Meeting for appointment of independent director

According to Section 150(2), the company shall conduct a general meeting for the purpose of appointing an independent director after obtaining the approval of its shareholders. During such meetings, the term of the independent director shall be set and it shall not be for more than 5 years. The company secretary and chief financial officer or any other director must also be authorised to file a requisite form and return the same to the registrars of the company. The appointing company must submit a disclosure to the appropriate stock exchange within 24 hours from the date of completion of the board meeting, the same must be posted on the company website within 2 days.

Issuing appointment letter

An appointment letter containing the term of appointment, expectations of the board, fiduciary duties, code of business ethics, list of actions to be performed, remuneration, etc. shall be handed to the independent director and the same shall be published on the company’s website. The disclosure must also be obtained from the proposed independent director in Form B within 7 days.

Period of filing forms and documents

Within 30 days from the date of appointment, the independent director shall give his consent along with all the necessary documents and fees to the registrar of the company under Form DIR-12.

Re-appointment of an independent director

An independent director may be re-appointed in accordance with Clause V of Schedule IV based on the performance evaluation report.

Liability of independent directors

Alongside the Companies Act, 2013, it is also the Code of Independent Directors that provides with the roles and responsibilities of independent directors The duties of independent directors have been listed hereunder:

  1. Undertaking induction that is a requirement for the company alongside updating their skills, knowledge and familiarity with that of the company;
  2. The independent directors are supposed to seek necessary clarification or knowledge concerning required information and, wherever necessary, take and follow professional advice and experts opinion, at the company’s expense,
  3. Attending all meetings of the Board of Directors and of the Board committees of which the director is a member to, including general meetings thereby addressing requisite concerns that come along,
  4. It is necessary for independent directors to keep themselves well-informed about the external environment in which the company operates,
  5. Restrict themselves from obstructing the Board or its committees from proper functioning, in an unfair manner. 
  6. Reporting concerns about unethical behaviour within the company is also a need.
  7. Preventing disclosure of confidential information, including information about commercial secrets, technologies, advertising and sales promotion plans, price sensitive information that are still unpublished, unless approved by the Board. 

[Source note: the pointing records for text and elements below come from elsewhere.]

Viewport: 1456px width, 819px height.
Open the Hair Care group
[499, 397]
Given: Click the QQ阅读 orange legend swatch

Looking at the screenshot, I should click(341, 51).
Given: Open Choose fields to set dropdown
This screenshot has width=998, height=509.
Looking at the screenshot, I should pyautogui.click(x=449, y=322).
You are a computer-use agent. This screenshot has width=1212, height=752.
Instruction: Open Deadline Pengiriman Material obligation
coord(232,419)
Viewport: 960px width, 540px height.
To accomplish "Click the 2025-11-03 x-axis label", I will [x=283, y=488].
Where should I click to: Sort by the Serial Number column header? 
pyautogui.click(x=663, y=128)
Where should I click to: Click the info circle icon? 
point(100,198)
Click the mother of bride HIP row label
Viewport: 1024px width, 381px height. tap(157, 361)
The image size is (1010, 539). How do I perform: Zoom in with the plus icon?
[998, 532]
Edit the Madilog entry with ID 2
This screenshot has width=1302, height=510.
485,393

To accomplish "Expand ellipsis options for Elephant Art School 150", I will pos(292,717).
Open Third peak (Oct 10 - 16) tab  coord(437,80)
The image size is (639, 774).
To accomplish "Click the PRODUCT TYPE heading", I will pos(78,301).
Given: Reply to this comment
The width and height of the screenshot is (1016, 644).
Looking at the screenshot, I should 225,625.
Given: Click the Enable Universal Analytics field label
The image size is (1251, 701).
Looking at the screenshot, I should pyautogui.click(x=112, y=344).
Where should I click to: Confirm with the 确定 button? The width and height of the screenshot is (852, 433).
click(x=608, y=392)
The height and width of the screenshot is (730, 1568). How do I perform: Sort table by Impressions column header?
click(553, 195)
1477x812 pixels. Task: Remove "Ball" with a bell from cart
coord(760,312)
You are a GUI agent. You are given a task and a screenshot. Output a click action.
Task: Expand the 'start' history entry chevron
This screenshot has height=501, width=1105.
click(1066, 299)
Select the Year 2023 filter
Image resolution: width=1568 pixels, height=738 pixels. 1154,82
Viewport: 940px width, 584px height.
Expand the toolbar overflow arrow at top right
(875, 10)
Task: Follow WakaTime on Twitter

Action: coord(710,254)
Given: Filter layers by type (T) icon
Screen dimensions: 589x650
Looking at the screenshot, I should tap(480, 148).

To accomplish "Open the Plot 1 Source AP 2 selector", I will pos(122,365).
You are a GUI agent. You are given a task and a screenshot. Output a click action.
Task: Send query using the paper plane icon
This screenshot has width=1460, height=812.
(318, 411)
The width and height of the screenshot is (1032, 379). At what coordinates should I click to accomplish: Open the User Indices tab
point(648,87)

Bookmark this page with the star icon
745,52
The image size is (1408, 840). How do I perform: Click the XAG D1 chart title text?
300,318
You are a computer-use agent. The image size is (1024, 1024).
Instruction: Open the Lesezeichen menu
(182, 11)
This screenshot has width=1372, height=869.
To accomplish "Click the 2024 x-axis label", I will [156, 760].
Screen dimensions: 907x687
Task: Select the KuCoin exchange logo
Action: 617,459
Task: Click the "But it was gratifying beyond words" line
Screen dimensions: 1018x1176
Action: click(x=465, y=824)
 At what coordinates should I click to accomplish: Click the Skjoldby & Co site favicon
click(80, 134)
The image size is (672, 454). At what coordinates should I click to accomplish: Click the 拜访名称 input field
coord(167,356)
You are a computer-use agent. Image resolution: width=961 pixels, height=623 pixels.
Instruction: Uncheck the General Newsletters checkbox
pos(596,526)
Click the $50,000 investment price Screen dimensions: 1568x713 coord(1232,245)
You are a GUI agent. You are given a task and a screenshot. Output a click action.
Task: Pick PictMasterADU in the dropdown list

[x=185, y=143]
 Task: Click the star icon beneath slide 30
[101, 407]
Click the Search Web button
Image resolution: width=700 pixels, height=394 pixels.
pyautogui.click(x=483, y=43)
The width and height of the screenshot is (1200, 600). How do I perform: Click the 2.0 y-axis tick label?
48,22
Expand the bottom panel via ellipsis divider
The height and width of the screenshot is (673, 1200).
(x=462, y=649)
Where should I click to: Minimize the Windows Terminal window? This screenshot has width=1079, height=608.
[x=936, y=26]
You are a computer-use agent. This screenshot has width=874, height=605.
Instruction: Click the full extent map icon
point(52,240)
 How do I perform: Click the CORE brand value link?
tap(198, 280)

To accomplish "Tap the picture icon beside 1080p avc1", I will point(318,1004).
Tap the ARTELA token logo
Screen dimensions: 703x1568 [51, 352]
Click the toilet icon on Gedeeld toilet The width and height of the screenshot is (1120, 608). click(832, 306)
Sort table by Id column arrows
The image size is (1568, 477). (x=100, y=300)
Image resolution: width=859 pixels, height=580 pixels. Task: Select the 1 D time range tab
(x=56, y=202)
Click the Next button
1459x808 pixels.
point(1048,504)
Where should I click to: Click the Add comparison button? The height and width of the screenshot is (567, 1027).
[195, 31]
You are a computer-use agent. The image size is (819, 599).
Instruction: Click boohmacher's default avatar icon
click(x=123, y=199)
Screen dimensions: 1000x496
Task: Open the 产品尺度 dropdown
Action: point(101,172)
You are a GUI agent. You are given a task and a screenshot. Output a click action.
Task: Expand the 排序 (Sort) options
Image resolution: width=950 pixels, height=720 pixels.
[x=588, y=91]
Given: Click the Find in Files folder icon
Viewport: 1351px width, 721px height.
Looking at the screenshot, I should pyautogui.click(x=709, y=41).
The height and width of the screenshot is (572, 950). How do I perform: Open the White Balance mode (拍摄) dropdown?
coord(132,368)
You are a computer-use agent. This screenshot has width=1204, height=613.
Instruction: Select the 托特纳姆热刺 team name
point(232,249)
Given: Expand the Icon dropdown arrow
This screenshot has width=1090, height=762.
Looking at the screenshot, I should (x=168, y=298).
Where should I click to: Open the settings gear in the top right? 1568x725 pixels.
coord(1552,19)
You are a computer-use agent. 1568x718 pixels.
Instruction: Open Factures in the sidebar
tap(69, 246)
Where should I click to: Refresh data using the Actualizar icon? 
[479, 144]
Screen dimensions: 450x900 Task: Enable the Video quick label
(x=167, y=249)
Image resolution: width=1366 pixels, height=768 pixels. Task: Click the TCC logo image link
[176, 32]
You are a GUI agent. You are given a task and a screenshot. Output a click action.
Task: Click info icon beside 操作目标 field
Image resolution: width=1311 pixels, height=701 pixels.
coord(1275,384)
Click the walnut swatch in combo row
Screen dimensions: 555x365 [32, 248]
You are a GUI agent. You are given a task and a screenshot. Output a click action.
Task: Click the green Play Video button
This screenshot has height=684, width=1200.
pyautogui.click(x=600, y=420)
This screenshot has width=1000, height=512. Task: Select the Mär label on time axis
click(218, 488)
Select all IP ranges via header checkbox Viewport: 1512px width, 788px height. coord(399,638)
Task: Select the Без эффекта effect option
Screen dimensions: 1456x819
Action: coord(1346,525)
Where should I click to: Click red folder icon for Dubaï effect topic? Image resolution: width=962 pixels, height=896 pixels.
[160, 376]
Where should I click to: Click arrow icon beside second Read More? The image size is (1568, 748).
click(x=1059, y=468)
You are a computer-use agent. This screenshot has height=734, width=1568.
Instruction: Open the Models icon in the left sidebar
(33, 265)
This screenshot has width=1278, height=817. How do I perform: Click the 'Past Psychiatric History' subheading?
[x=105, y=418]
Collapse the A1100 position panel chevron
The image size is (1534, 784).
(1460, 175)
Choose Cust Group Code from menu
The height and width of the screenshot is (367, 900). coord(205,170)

In a recent case of Satvinder Jeet Singh Sodhi and Anr. v. State of Maharashtra (2022), the Bombay High Court was seen to evaluate the day-to-day role of independent non-executive directors. The Court had observed that just because a person is holding the position of a director of a company, the same ipso facto does not make him liable under the Negotiable Instruments Act, 1888. Those individuals who are vested with the responsibility of conducting the company’s business affairs and are said to have committed an offence under the Act of 1888, will be considered as liable under the Act. A director, therefore, not being responsible for such offensive conduct of business, cannot be held liable under Section 141 of the Act of 1888.

Conclusion

Independent directors play an integral role when it comes to corporate governance not only do they offer sound and valuable advice which helps the company work smoothly but they also make sure that all the shareholders and members of management can effectively communicate with each other and that the said shareholders are treated as well as promoters. An independent director is the guardian of the company, it is because of his unbiased and independent judgement that they are able to prevent corporate misconduct.